● To do
Below are some records. Write out the line that contains "Click author Takuya Morimoto" and all lines after it, exactly, but not the pictures.

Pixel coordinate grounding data
************
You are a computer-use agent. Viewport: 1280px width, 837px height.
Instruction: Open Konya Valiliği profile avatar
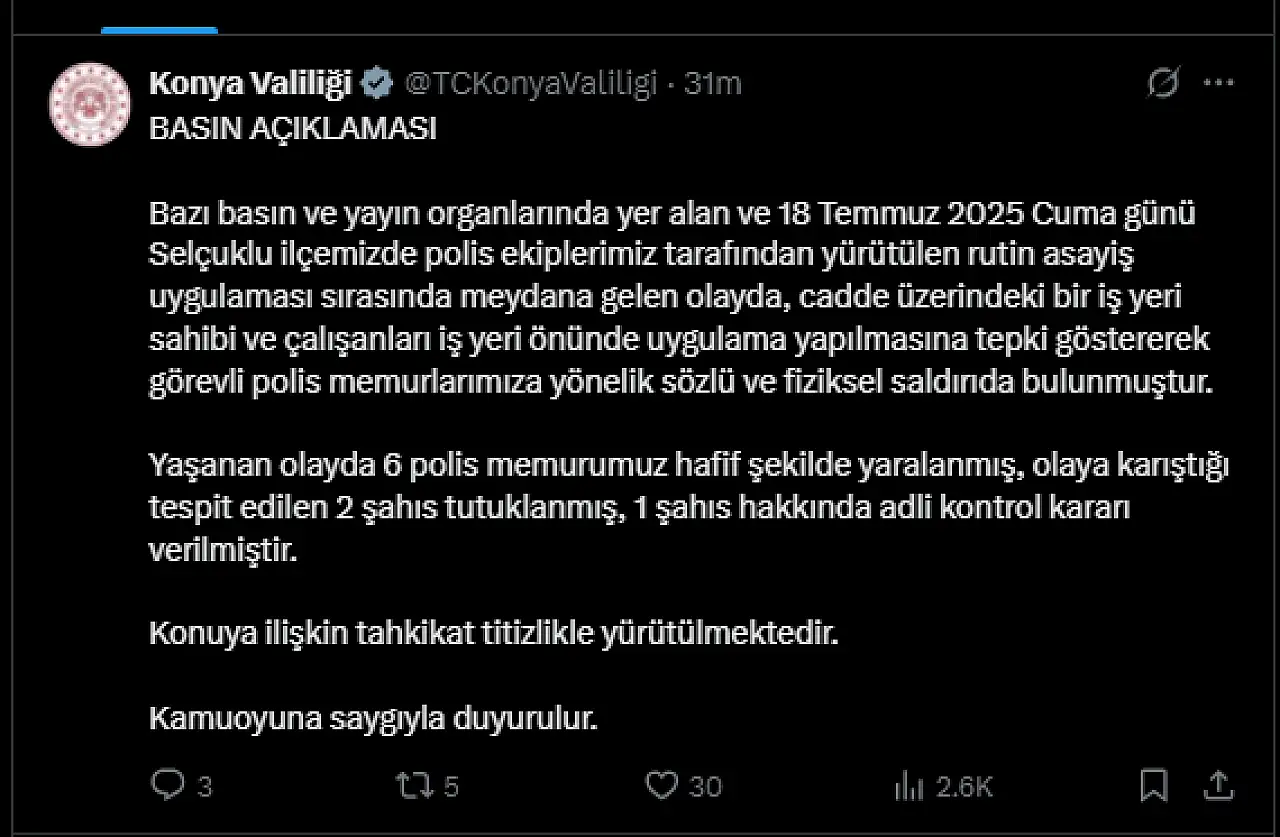[x=90, y=104]
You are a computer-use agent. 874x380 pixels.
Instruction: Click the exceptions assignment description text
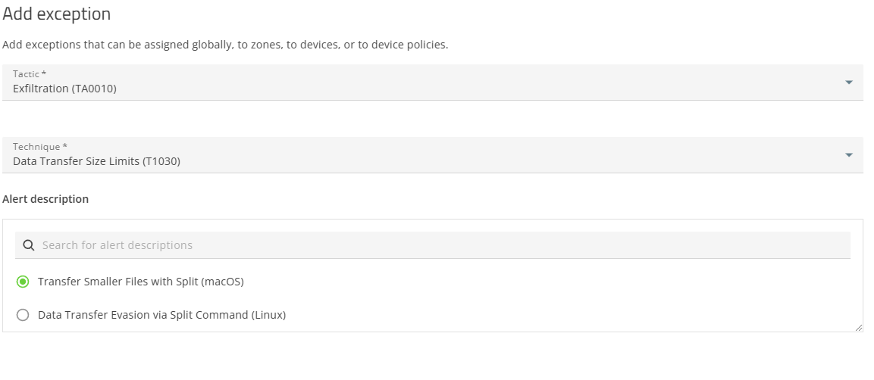click(x=225, y=45)
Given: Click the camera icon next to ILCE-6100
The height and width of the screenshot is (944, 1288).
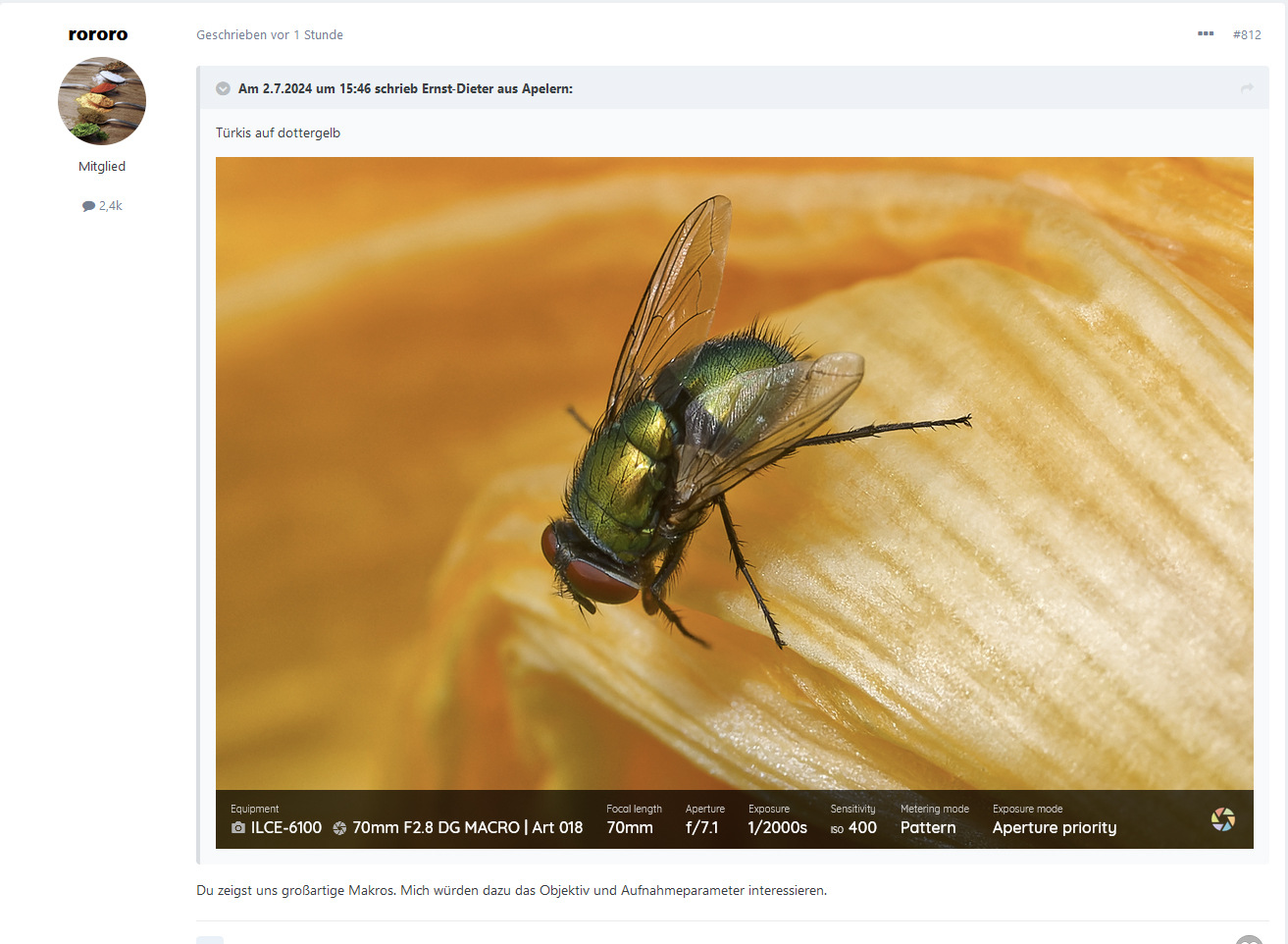Looking at the screenshot, I should 238,828.
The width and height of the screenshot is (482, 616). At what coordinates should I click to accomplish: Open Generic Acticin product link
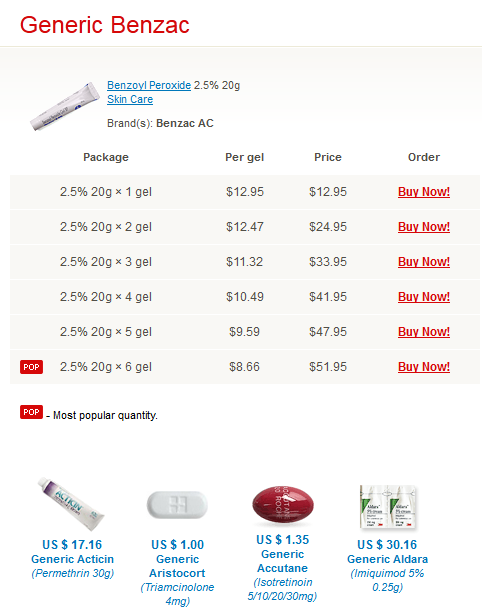pyautogui.click(x=73, y=559)
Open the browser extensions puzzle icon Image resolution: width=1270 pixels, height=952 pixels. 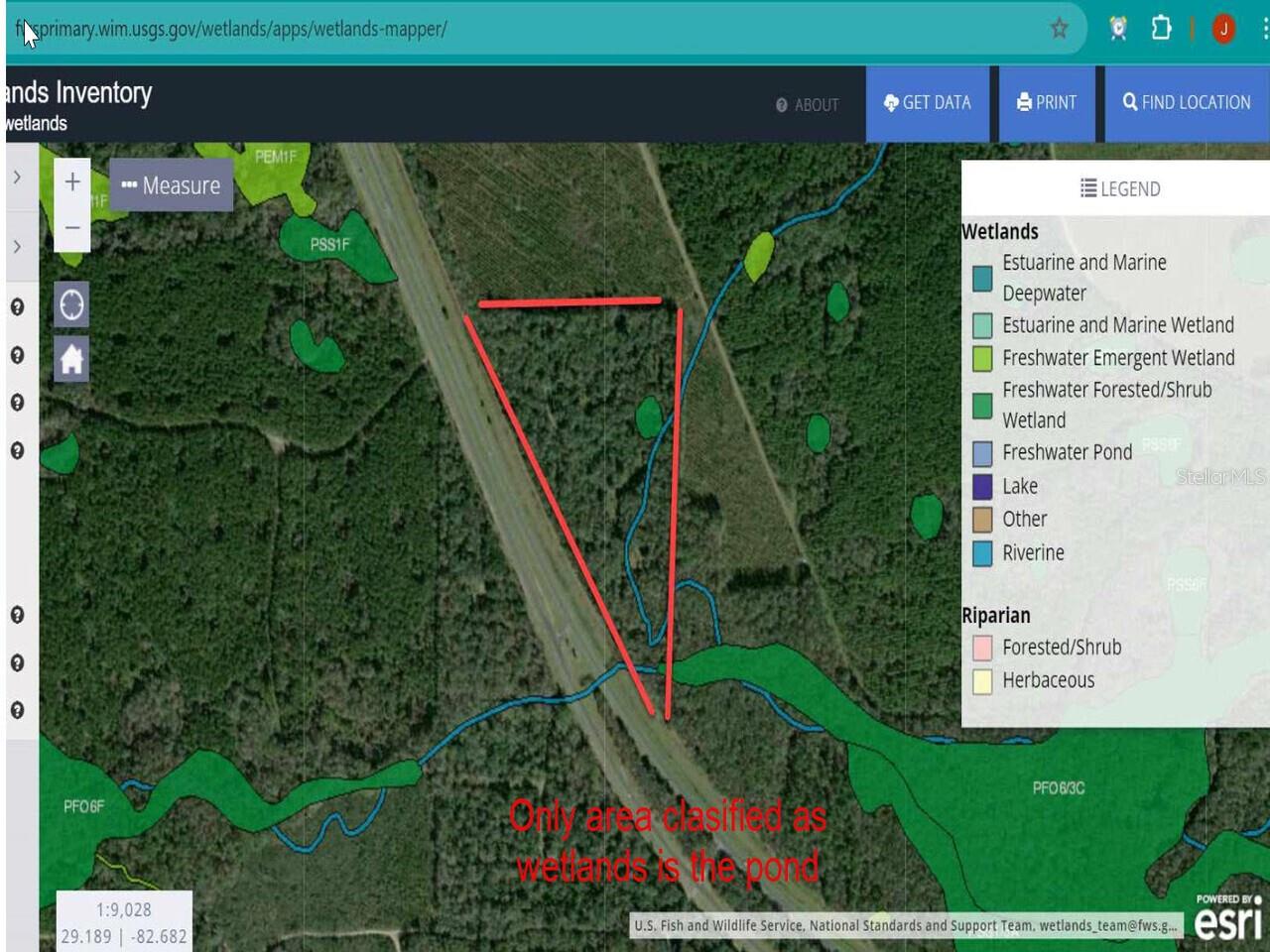pos(1161,29)
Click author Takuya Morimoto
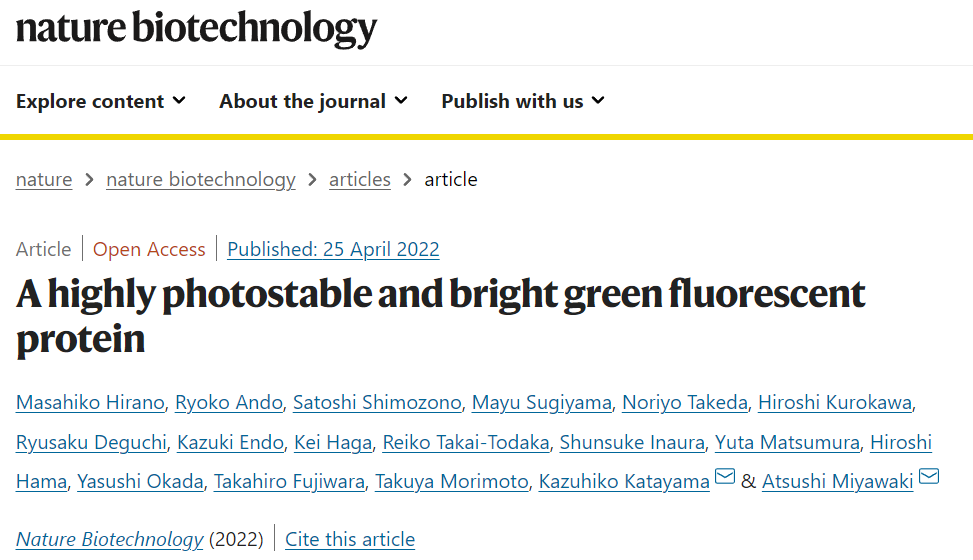This screenshot has width=973, height=560. 452,481
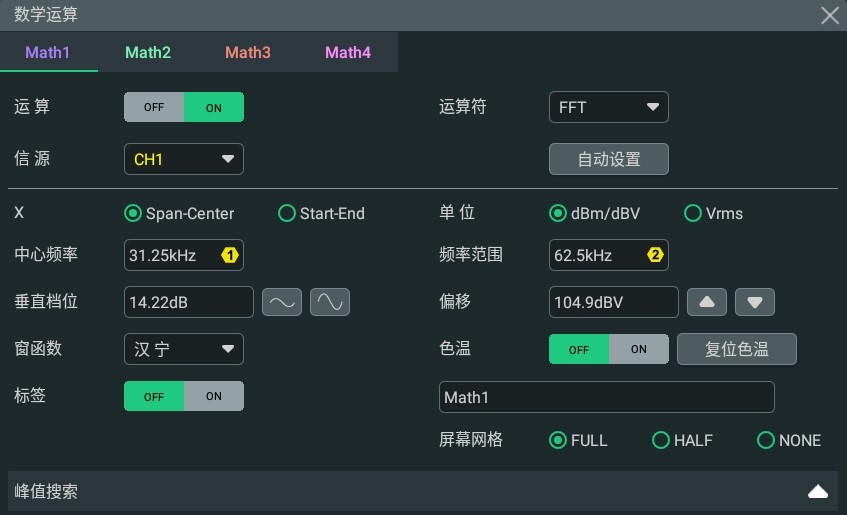Click the yellow knob 2 badge on frequency range

pos(655,255)
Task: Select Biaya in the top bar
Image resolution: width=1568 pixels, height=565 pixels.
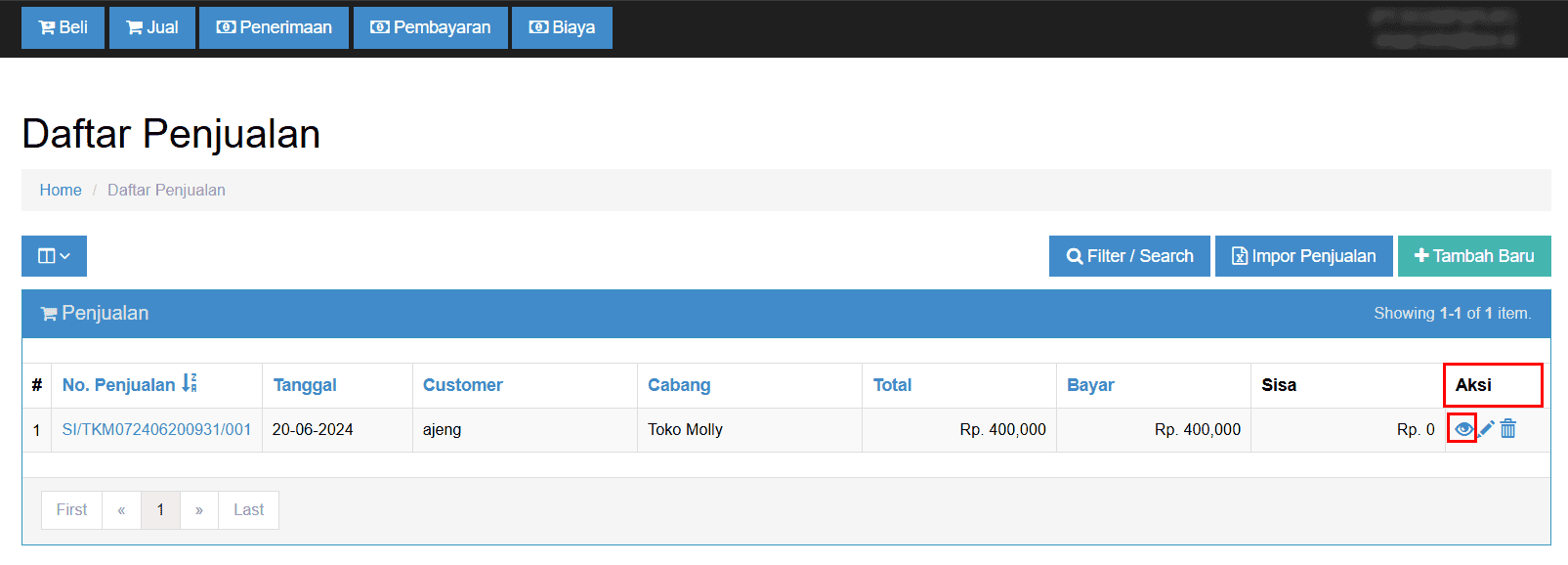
************
● Response area
Click author Takuya Morimoto
This screenshot has width=973, height=560. 452,481
Click the yellow knob 2 badge on frequency range

pos(655,255)
Task: Select Biaya in the top bar
Image resolution: width=1568 pixels, height=565 pixels.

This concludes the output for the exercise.